Rhythms of the day

Life here in rehab runs on a schedule that we patients don’t control, but we adapt to it. Staff shifts change at 6am, 2pm, and 10pm and the aide or sometimes a nurse will take our vital signs in the first hour of the shift. They wake you up at 4am to take blood if the doctor ordered tests. In theory, the aide come around to help us get out of bed, to the bathroom, and get dressed. Sometimes that doesn’t happen. Those who are more independent can and do most of that for ourselves, but others need help get out of bed much less do anything else. I’ve been there so I understand, and am determined to do all I can to take care of things for myself. Except the shoes.

Meals are theoretically on a schedule for 7:30am breakfast, lunch at noon, and dinner by 5:30pm, but that all depends on the staffing levels. The nurse goes around early with morning medicine, but also sometimes at meals if meds need to be taken with food. The food is not great and we’re not all that hungry anyway because we’re not working hard enough to generate an appetite. The concierge staff at the front desk bakes fresh cookies at 1:00pm and some of us make a point of checking that out soon after.

The big driver of our day is therapy. We get 1.5-2 hours/day of PT and OT, sometimes all in one lump in the morning or afternoon, or some of us split it with some before and after lunch to break up the time. We’re never quite sure when it actually starts; the therapist comes down to our rooms to get us. We’d all like to be there when it’s not full since it’s easier to get access to some of the equipment and have more one-on-one time with the therapists.

I’m usually asleep by 9:30pm, tho it depends on when they give me my final meds, and wake up around 5:30am. And get up several times a night to put on those ugly green gripper socks, use walker to wheelchair, and go pee (especially if they give me my water pill too late in the day, which happens more than I’d like – and yes, I’ve discussed it with the Director of Nursing).

But weekends we have no therapy and our days are big blocks of nothing time. I roll my chair around for several laps up and down the halls for upper body work, and try to walk some with the walker in my pod if the AFO velcro straps are behaving; right now they have new applications of Gorilla tape and I’m giving them time to really bond before trying to use them again.

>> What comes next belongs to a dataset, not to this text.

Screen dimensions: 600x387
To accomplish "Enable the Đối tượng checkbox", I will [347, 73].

My friend Jan went home about 10 days ago and she reported today that her days are so unstructured that she’s having trouble adjusting. I want to be home so much but my days will also be highlty unstructured since I won’t be going to the office or daily therapy sessions twice a day. I’m not sure how often I’ll have outpatient PT or if I can or should arrange for in-home physical therapy to get that one-on-one attention that made such a big difference at the Olympic Center. If you have experience making that choice, I’d love to hear from you.

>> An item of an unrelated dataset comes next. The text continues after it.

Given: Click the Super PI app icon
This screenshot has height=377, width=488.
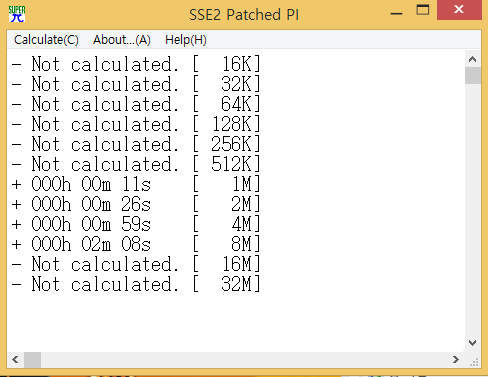Looking at the screenshot, I should pyautogui.click(x=17, y=14).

Then there are rhythms of the week, including fun things like laundry. My neighbor Mildred and I have taken to doing our own wash during the day, just having an aide pushing the button above our level that sends the soap down. We monitor the machines and move clothes from one to another using our Reacher tools. By doing it ourselves, we’re sure that we take out everything that’s ours and that things are washed/dried on settings other than Cotton/High Heat.

Administration also has weekly rhythms. At the Olympic Center, there was a weekly conference on Tuesdays when doctors and therapists discussed patients’ progress and determined discharge dates. Here at Meadow Lake (and probably all rehab places) there is a weekly Medicare meeting where patients’ progress is reviewed against Medicare guidelines (I think – at least I know it’s close enough). When Medicare stops covering you, you are discharged after a short notification period.

Last week – just last week! – I went for my home visit on a Tuesday afternoon, which was after the weekly Medicare meeting. But I’ve had another week of therapy and progress, plus information from the home visit to inform the team what I’m going home to. So I’m expecting that my progress and timeline will be discussed at the meeting this Tuesday. Which means, I hope, that I might have an idea soon about my timeline here.

I’m ready to go home. And I think – except for the shoe problem – that I can do it safely. There are still things to learn and improve, and I can and will keep doing that. But oh, wouldn’t it be nice to have a realistic timeframe?